If we talk specifically about this one instance, with this limited set of
actors, then nothing bad happened, but spilled secrets have killed _a lot_ of
people, throughout history.

Some, it is good (like cracking ENIGMA), and some, it is bad (like that old
H-bomb thingy). Both of those examples are because of dedicated espionage (and
luck). In both of those cases, there were people that believed they were on
the right side of history. There were also absolute scoundrels.

The simple fact of the matter is, it's dangerous to greenlight reckless
transparency. There's probably a number of folks that are ferociously
dedicated to finding out where other folks are, so they can do Very Bad Things
to them. In some cases, we might cheer them on, and in other cases, we might
be horrified at what happens.

One man's "freedom fighter" is another man's "terrorist." There's a number of
folks that regret that the Germans lost WWII. They are absolutely, ferociously
dedicated, and they'd like another crack at it. They would love to know a
whole lot of things. There's also people that would like to change leadership
in Damascus. Some of those folks are ones we'd like to have over for dinner,
and some are ones that'd like to have us for dinner.

It's not simple, and there's very, very few "white hats" in the game. Everyone
is convinced _they_ are the ones wearing the white hat, and anyone who dies is
just "collateral damage."

It's all fine and good, until _we_ become "collateral damage."

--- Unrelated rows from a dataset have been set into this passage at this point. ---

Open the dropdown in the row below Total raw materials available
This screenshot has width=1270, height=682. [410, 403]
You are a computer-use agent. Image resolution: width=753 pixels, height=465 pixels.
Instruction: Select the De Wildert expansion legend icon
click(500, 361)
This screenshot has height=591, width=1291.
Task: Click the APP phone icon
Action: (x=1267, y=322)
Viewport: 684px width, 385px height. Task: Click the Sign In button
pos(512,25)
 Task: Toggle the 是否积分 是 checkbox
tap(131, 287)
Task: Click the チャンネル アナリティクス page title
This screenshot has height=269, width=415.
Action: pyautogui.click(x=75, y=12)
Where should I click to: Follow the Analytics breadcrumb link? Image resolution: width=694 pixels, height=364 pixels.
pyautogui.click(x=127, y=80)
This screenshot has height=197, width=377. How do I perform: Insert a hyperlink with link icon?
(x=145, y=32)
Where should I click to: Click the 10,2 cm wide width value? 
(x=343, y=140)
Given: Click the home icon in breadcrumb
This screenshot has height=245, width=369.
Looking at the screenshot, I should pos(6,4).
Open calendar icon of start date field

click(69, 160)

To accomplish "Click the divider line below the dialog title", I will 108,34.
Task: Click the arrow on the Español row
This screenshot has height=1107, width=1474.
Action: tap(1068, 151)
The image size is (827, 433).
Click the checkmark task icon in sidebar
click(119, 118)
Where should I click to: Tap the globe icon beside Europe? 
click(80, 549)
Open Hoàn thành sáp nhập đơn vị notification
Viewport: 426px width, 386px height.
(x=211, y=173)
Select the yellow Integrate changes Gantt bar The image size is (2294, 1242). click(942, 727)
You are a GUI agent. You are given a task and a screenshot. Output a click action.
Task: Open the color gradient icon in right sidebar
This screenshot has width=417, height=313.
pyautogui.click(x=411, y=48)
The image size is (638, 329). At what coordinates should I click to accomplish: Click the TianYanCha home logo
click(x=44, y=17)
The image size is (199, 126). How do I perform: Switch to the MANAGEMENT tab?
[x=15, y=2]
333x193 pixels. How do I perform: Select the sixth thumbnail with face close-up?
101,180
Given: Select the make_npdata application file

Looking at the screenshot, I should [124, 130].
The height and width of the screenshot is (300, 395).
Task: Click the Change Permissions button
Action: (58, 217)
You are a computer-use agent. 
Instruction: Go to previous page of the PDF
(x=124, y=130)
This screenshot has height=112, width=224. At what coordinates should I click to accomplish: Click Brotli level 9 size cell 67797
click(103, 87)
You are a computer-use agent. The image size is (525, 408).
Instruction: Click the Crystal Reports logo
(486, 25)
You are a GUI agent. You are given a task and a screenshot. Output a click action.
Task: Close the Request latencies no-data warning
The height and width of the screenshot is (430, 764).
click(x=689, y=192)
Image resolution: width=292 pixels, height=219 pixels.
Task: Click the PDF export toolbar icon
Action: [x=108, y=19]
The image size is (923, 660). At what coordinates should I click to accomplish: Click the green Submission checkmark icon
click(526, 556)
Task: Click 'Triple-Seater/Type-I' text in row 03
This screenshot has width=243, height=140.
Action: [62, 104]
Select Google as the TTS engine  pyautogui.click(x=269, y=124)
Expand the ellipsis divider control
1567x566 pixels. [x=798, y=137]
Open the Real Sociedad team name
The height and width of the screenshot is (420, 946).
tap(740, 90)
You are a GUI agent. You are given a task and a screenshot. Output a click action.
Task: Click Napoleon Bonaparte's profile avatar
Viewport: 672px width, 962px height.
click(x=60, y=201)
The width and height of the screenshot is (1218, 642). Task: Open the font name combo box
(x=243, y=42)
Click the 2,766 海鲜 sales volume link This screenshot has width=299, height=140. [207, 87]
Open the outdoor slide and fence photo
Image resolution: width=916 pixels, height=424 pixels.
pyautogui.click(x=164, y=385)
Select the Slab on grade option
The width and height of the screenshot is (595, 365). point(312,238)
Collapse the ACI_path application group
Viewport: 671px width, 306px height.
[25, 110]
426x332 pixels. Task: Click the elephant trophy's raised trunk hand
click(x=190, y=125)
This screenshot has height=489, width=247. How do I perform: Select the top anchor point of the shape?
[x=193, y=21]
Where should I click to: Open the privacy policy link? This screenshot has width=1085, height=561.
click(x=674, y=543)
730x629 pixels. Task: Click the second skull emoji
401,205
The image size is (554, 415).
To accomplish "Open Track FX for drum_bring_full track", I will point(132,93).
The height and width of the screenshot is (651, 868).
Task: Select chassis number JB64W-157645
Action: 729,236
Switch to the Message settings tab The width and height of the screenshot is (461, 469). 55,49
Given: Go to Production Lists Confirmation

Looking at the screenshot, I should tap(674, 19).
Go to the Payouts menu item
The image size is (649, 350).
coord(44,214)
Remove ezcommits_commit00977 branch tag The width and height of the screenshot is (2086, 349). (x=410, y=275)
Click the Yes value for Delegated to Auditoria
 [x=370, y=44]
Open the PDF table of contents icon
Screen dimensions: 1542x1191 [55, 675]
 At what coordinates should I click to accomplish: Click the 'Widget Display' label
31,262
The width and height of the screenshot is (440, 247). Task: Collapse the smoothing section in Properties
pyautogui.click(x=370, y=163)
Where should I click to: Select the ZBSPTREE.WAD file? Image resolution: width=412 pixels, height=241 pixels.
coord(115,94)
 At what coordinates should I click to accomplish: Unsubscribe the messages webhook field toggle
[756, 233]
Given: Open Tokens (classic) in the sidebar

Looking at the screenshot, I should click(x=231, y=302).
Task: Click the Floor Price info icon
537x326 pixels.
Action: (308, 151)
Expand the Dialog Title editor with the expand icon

For example, I have friends with kids in the military. Some of them are in
clandestine service. They may be doing nasty things, or they may be preventing
others from doing nasty things to us. Chances are better than even, that it is
both (maybe at the same time). I don't want to see my friends have to deal
with their kids' death.

We can't have every person that feels they are in the right simply leaking
stuff. We also need to shine the light on some of the rot that grows in the
dark.

There's no simple solution.

I should add that I have lived in nations run by dictators and thoroughly
despotic governments. By the time I was 11, I had lived in two nations that
experienced brutal, genocidal war. It can get very, very bad. Many of the kids
I played with were likely tortured to death in secret detention centers. I
think that the "dark rot" can be downright evil, and it does need to be
unearthed. I'm not jingoistic, but I am someone that has been shown both sides
of the issues.

------
pell
I'm not a fan of Assange and I think the allegations in Sweden were credible.
But what is currently happening to him is beyond unjust.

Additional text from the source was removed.